**Task brief:**
Write out the rows below, starting at the line holding "Find the location of a particular element. The" and continuing through the last row, inclusive, with every character unchanged.

─── Supplied information

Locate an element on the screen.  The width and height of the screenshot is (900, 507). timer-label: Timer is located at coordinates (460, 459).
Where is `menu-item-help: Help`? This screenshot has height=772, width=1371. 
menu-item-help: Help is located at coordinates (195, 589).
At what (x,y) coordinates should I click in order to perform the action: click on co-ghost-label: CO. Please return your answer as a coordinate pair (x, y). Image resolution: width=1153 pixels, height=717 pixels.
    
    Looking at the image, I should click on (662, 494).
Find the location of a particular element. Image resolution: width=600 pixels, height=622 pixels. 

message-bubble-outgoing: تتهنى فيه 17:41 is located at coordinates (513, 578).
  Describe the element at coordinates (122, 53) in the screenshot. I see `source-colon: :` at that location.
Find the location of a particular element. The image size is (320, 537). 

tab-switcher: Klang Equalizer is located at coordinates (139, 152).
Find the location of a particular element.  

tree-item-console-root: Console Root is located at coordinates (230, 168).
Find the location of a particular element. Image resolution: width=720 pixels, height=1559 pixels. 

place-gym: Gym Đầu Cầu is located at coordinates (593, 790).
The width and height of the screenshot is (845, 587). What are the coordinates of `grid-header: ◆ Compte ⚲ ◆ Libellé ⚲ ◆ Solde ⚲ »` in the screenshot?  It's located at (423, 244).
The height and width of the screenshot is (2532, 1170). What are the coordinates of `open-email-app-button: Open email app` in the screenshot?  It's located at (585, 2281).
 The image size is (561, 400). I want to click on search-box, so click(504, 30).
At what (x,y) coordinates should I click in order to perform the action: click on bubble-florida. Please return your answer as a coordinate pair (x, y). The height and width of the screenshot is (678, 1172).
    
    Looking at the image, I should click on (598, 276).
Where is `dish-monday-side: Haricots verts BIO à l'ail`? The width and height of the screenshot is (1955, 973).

──────

**Completed task:**
Find the location of a particular element. The image size is (320, 537). 

tab-switcher: Klang Equalizer is located at coordinates (139, 152).
Find the location of a particular element.  

tree-item-console-root: Console Root is located at coordinates (230, 168).
Find the location of a particular element. Image resolution: width=720 pixels, height=1559 pixels. 

place-gym: Gym Đầu Cầu is located at coordinates (593, 790).
The width and height of the screenshot is (845, 587). What are the coordinates of `grid-header: ◆ Compte ⚲ ◆ Libellé ⚲ ◆ Solde ⚲ »` in the screenshot?  It's located at (423, 244).
The height and width of the screenshot is (2532, 1170). What are the coordinates of `open-email-app-button: Open email app` in the screenshot?  It's located at (585, 2281).
 The image size is (561, 400). I want to click on search-box, so click(504, 30).
At what (x,y) coordinates should I click in order to perform the action: click on bubble-florida. Please return your answer as a coordinate pair (x, y). The height and width of the screenshot is (678, 1172).
    
    Looking at the image, I should click on (598, 276).
Where is `dish-monday-side: Haricots verts BIO à l'ail`? The width and height of the screenshot is (1955, 973).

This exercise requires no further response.